Dinge, so oder so

 

Die Dinge der Woche (22. März 2020)
 
Die Apokalypse kann warten
 

   Viele meinen ja, man könne durch ausgedehnte Telefonate mit den Liebsten diese coronöse Krise besser meistern. Doch nach dem letzten Gespräch mit einer nahen Verwandten sind Zweifel angebracht. Die Dame am anderen Ende der Leitung ist älteren Jahrgangs, streng gottgläubig und leider Hobby-Apokalyptikerin. Hobby-Apokalyptiker sind geübte Wortverdreher und Faktenvernichter. Ihr täglich Brot sind dunkle Vorahnungen, abstruse Verschwörungstheorien und Breaking News direkt aus der Hölle. Dieses nervende Virus kommt denen wie gerufen. Da helfen dann auch keine Statistiken mehr, keine halb wissenschaftlichen Kurzvorträge über abgeflachte Kurven bei Neuinfektionen. Nein, am Ende bleibt einem nur noch der Satz im heissen Ohr kleben: "Junge, lass dir nichts vormachen. Es ist hoffnungslos. Corona, das ist die Strafe Gottes." Und aufgelegt. Prima. Telefonieren ist auch keine Lösung.



   Was jetzt? Auf der verzweifelten Suche nach Trost und Lebenssinn landet man schliesslich, selbst als Ungläubiger, bei den üblichen Verdächtigen. Man legt in seinem Homeoffice-Kerker Johann Sebastian Bachs Matthäuspassion auf den Plattenteller und dreht bei der Arie Nr. 47 etwas lauter auf: "Erbarme dich, mein Gott." Wunderschön war's. Man schaut bekümmert aus dem ungeputzten Fenster, blickt auf irgendeine Strasse im Stuttgarter Osten, hört nur in der Ferne einen Laubbläser blöken. Die Uhr im Turm der Friedenskirche zeigt eine falsche Zeit an, aber welche Uhrzeit ist in diesen Tagen schon die richtige? Fünf vor zwölf? Dann denkt man bei sich, dass 1944 die Friedenskirche bis auf den Turm mit seinen fein gearbeiteten Apostelfiguren abgebrannt ist, der sich immer noch in den wolkenlosen Himmel streckt, wie zum Trotze. Es gibt noch Hoffnung, wir schaffen das schon irgendwie.

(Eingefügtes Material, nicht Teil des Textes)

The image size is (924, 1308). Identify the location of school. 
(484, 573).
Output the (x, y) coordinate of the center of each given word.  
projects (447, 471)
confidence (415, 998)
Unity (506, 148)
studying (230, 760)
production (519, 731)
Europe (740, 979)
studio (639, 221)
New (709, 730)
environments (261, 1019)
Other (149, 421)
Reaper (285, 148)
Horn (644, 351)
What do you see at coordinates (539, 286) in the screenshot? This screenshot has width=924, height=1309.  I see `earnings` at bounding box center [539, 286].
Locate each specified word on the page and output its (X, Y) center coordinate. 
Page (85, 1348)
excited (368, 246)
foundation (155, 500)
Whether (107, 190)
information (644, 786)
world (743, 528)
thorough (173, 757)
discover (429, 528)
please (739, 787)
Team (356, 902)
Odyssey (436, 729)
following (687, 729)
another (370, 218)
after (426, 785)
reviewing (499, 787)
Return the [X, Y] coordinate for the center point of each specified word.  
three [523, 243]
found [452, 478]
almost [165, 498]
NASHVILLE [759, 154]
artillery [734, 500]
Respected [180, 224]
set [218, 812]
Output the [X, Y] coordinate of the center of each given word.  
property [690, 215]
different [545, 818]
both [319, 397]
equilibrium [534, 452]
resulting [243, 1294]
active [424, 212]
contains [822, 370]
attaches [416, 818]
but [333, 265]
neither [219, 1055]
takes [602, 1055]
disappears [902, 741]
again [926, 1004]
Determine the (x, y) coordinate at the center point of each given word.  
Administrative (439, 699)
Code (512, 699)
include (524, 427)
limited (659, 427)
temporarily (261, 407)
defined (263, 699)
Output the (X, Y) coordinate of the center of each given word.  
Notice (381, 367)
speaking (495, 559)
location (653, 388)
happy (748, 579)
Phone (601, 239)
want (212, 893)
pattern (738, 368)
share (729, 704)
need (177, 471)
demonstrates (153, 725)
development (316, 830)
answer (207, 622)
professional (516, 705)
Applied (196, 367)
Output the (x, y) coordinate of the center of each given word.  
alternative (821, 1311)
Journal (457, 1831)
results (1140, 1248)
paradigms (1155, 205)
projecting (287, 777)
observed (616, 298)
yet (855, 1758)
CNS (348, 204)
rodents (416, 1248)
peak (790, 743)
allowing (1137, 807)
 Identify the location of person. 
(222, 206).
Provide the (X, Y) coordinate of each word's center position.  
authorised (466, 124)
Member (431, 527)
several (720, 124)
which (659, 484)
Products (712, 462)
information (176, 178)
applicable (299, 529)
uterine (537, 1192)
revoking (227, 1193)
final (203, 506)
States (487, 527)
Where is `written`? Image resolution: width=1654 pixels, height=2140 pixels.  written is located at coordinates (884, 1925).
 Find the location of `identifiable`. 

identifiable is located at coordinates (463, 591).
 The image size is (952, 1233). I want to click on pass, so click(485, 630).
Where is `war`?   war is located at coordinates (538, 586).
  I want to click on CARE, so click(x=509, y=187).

   Also macht man Dinge, die einem guttun: Möglichst vor dem Schreiben dieser Kolumne keine abgründigen Telefonate mit seltsamen Verwandten führen. Dafür ausgiebig das Wetter studieren. Tauben auf dem Nachbardach bei der Paarung zusehen. Die Haare wachsen lassen. Alle Spiegel verhängen. Sein Testament aufsetzen. Staubmäuse jagen. Dreieinhalb Liegestützen schaffen. Einen Knopf annähen und andere Handarbeiten inkompetent erledigen. Schuhe putzen. Einen Reste-Eintopf kochen. Zu Hause auch mal in einer Badehose rumlaufen. Jeden Tag ein Gedicht auswendig lernen und wieder vergessen. Mal hinter den Schrank nachschauen und sich gruseln. Sich von Virologen die Welt erklären lassen. Noch einmal Bach hören.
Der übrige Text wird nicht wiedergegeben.